コンテンツにスキップ

英文维基 | 中文维基 | 日文维基 | 草榴社区

イソペプチド結合

出典: フリー百科事典『ウィキペディア(Wikipedia)』
リジンとアスパラギン酸/アスパラギンの間のイソペプチド結合

イソペプチド結合: isopeptide bond)は、あるアミノ酸カルボニル基と他のアミノ酸のアミノ基の間に形成されるアミド結合の一種である。イソペプチド結合は、あるアミノ酸の側鎖のアミノ基またはカルボキシル基と、他のアミノ酸のα-カルボキシル基、α-アミノ基、または側鎖との間の連結である。一般的なペプチド結合(eupeptide bondとも呼ばれる)では、アミド結合はあるアミノ酸のα-カルボキシル基と次のアミノ酸のα-アミノ基の間に形成される。イソペプチド結合は、こうした通常のペプチド結合よりも稀である[1]。通常のペプチド結合によって形成されるタンパク質は線形の一次構造を有するが、イソペプチド結合の形成によって一次構造の分岐が形成される。

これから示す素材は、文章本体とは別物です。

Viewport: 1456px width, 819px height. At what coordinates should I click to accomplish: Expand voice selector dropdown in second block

イソペプチド結合はアミド結合の一種であるため、カルボニル酸素、カルボニル炭素、そして窒素原子の間の共鳴電子の非局在化)によって安定化される。イソペプチド結合はペプチド結合と同等の強度を有し、ペプチド結合の結合エネルギーは2.3–3.6 kcal/molである[2]

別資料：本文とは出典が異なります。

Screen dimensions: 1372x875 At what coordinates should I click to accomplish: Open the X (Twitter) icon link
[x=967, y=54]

リジングルタミン酸グルタミンアスパラギン酸アスパラギンといったアミノ酸は、側鎖にアミノ基またはカルボキシル基を有するためイソペプチドを形成することができる。一例として、リジンとグルタミンの側鎖間でのイソペプチド結合の形成は次のようになる。

  • Gln−(C=O)NH2 + Lys-NH3+ → Gln−(C=O)NH−Lys + NH4+

リジンのε-アミノ基は他のアミノ酸のα-カルボキシル基とも次のように反応する。

  • Ile-(C=O)O- + Lys-NH3+ → Ile-(C=O)NH-Lys + H2O

一般的に、イソペプチド結合の形成は酵素によって触媒される[3]。上に示したリジンとグルタミンの間の反応は、トランスグルタミナーゼによって触媒される。酵素によって触媒されるイソペプチド結合形成の他の例としては、グルタチオン分子の形成がある。グルタチオンはトリペプチドであり、通常のペプチド結合(システインとグリシンの間)とイソペプチド結合(グルタミン酸とシステインの間)が含まれている。グルタミン酸のγ-カルボキシル基とシステインのα-アミノ基の間のイソペプチド結合の形成は、γ-グルタミルシステインシンテターゼ英語版によって触媒される。細胞内のペプチダーゼはイソペプチド結合を認識することができず、そのため加水分解を行うことができない[3]。イソペプチド結合は自発的に形成される場合もあり、こうした現象はバクテリオファージHK97のカプシドの成熟過程で観察される[4]。このケースでは、リジンのε-アミノ基がアスパラギン側鎖のカルボキサミド基と自己触媒的に反応する[4]。リジンとアスパラギンの間のイソペプチド結合の自発的形成は、グラム陽性菌線毛でも生じる[5]

機能

[編集]

酵素触媒によるイソペプチド結合の形成は、シグナル伝達と構造的機能という主に2つの目的で行われる。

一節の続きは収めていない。